Complete Example with All Components¶

apiVersion: repo-manager.pulpproject.org/v1
kind: Pulp
metadata:
  name: example-pulp
spec:
  # API component with HPA
  api:
    replicas: 2
    resource_requirements:
      requests:
        cpu: "500m"
        memory: "512Mi"
      limits:
        cpu: "1000m"
        memory: "1Gi"
    hpa:
      enabled: true
      min_replicas: 2
      max_replicas: 10
      target_cpu_utilization_percentage: 70
      target_memory_utilization_percentage: 80

  # Content component with HPA
  content:
    replicas: 2
    resource_requirements:
      requests:
        cpu: "500m"
        memory: "512Mi"
    hpa:
      enabled: true
      min_replicas: 2
      max_replicas: 8
      target_cpu_utilization_percentage: 75

  # Worker component with HPA
  worker:
    replicas: 2
    resource_requirements:
      requests:
        cpu: "500m"
        memory: "512Mi"
    hpa:
      enabled: true
      min_replicas: 1
      max_replicas: 20
      target_cpu_utilization_percentage: 80

  # Web component with HPA (only when not using Route/Ingress)
  web:
    replicas: 2
    resource_requirements:
      requests:
        cpu: "200m"
        memory: "256Mi"
    hpa:
      enabled: true
      min_replicas: 2
      max_replicas: 5
      target_cpu_utilization_percentage: 70

HPA Configuration Fields¶

`enabled`¶

Type: Boolean
Default: false
Description: Enables or disables HPA for the component

`min_replicas`¶

Type: Integer
Default: 1
Minimum: 1
Description: Minimum number of replicas.
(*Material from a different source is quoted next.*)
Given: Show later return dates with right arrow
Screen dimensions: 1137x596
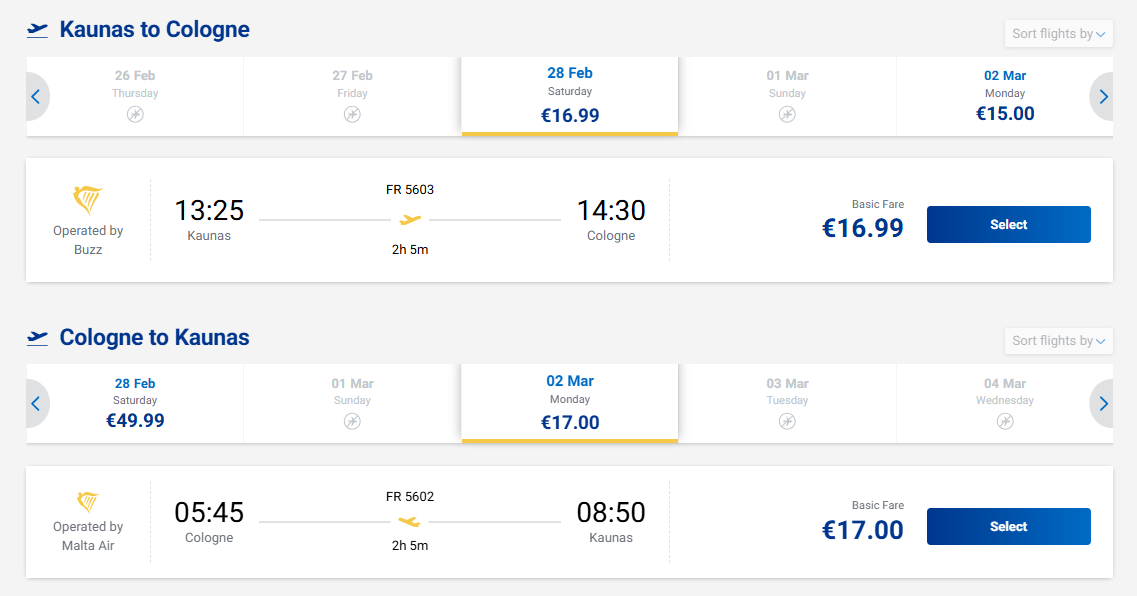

HPA will not scale below this value.

`max_replicas`¶

Type: Integer
Required: Yes (when HPA is enabled)
Minimum: 1
Description: Maximum number of replicas. HPA will not scale above this value.

`target_cpu_utilization_percentage`¶

Type: Integer
Optional: Yes
Range: 1-100
Default: 50 (if no metrics are specified)
Description: Target average CPU utilization across all pods (as a percentage of requested CPU)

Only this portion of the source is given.